Lab 3: Exploring Rodents with ggplot2

Author

Instructions

1 Part 1: Setup

1.1 GitHub Workflow

Set up your GitHub workflow (either using the method of creating a repository and using Version Control to set up your project or vice versa using the usethis package commands we have learned).

Use appropriate naming conventions for your project (see Code Style Guide), e.g. lab-3-ggplot2.

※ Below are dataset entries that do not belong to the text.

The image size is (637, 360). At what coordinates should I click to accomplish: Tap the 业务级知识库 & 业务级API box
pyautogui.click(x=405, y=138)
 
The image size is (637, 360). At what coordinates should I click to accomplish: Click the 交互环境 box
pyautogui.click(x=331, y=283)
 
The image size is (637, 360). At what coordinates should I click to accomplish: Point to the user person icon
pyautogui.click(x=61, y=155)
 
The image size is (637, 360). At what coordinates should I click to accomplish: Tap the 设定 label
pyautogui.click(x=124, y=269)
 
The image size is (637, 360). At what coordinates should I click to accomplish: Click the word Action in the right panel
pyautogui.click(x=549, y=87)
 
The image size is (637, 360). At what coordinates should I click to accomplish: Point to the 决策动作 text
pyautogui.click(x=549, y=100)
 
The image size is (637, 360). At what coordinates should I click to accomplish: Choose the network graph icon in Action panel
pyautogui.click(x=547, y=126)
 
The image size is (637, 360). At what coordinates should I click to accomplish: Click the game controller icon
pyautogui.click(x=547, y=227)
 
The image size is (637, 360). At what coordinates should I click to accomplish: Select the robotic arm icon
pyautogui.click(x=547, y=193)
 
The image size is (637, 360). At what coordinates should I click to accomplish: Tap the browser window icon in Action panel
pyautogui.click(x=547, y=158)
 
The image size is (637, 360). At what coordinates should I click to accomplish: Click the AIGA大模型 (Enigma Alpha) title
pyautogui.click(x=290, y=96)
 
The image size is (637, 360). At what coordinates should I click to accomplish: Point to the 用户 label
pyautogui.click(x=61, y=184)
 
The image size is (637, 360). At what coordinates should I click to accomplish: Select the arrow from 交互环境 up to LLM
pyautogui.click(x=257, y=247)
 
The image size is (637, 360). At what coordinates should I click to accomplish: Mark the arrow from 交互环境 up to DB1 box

Your project folder should contain the following:

You will submit a link to your GitHub repository with all content.

1.2 Seeking Help

Part of learning to program is learning from a variety of resources. Thus, I expect you will use resources that you find on the internet. There is, however, an important balance between copying someone else’s code and using their code to learn. Therefore, if you use external resources, I want to know about it.

  • If you used Google, you are expected to “inform” me of any resources you used by pasting the link to the resource in a code comment next to where you used that resource.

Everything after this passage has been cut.